Specialist doctors Program Pacaca and will be refurbished
Expert sees complex cycle and that takes time
Medical points difficulties. “This is SUS’s main and most complex challenge,” says sanitary doctor Gulnar Azevedo, current dean of UERJ (Rio de Janeiro State University). “Medicine at this level of specialization is expensive, increasingly expensive, and requires a lot of time investment and money to train good professionals and give the proper infrastructure.”
You need to make a diagnosis to deconcentrate and use the SUS structure to think about local solutions, says sanitarist. She was also president of Abrasco (Brazilian Association of Collective Health) for three years. According to her, different places have different demands for specialties, which means that the orthopedics line can be agile in a state, while oncology faces the worst picture. In addition, the largest concentration of experts is always in urban centers, especially in the south and southeast.

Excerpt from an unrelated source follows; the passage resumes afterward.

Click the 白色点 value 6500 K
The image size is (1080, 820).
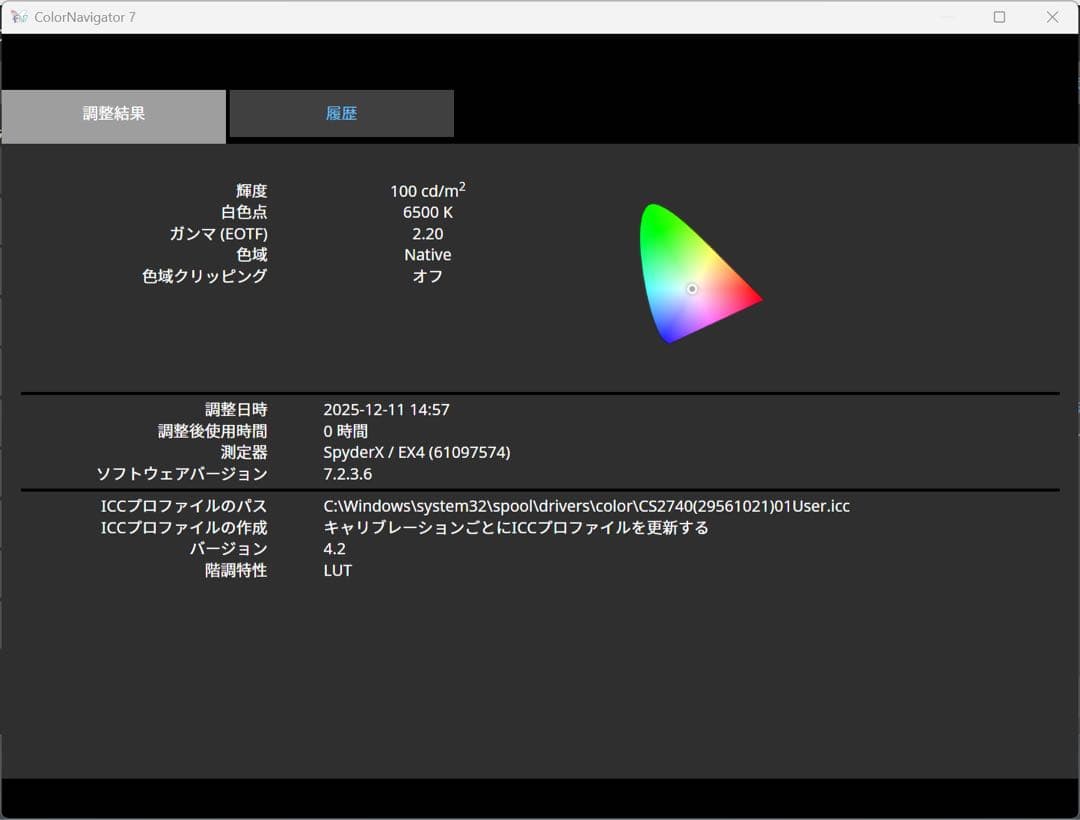pyautogui.click(x=427, y=212)
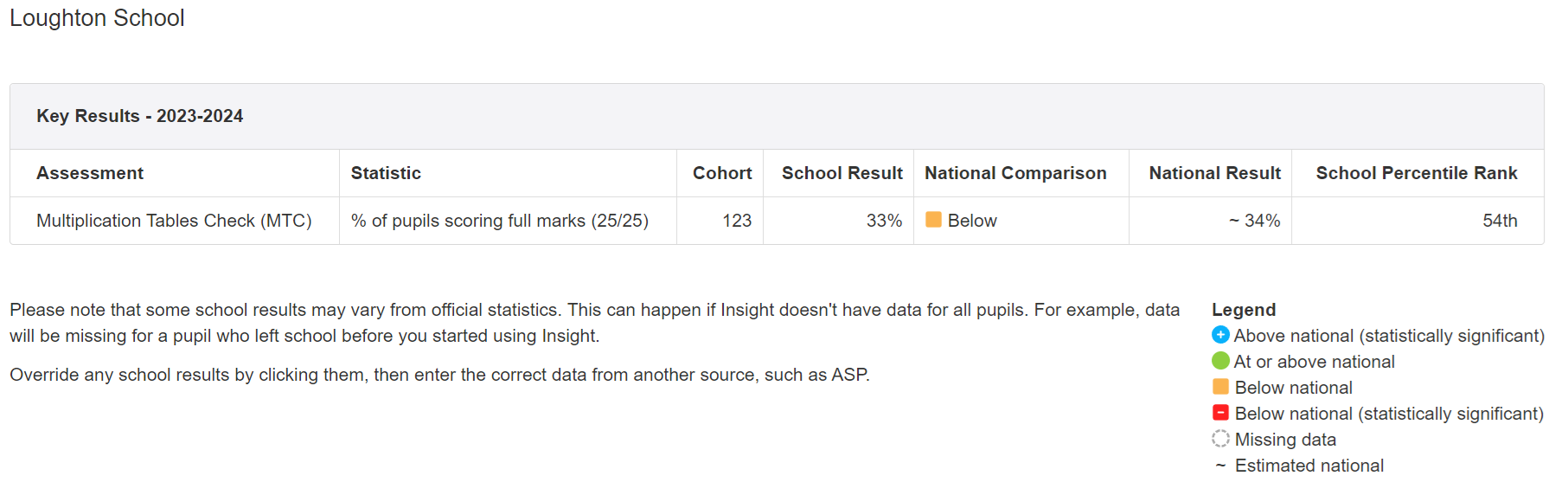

Process should start in the training of professionals. “What has to be thought: no good professionals are formed overnight, it does not take the corner, it has to have investment. In addition, with the MEC (Ministry of Education), it has to stimulate the formation of specialties according to the places they need them. Or will follow the bottleneck, focused on large centers.”
You also need to ensure the purchase and maintenance of equipment and infrastructure. “The expert can only do the specific treatment for that specific disease if the diagnosis is done right. If not, it is throwing money in the wrong place,” says Azevedo.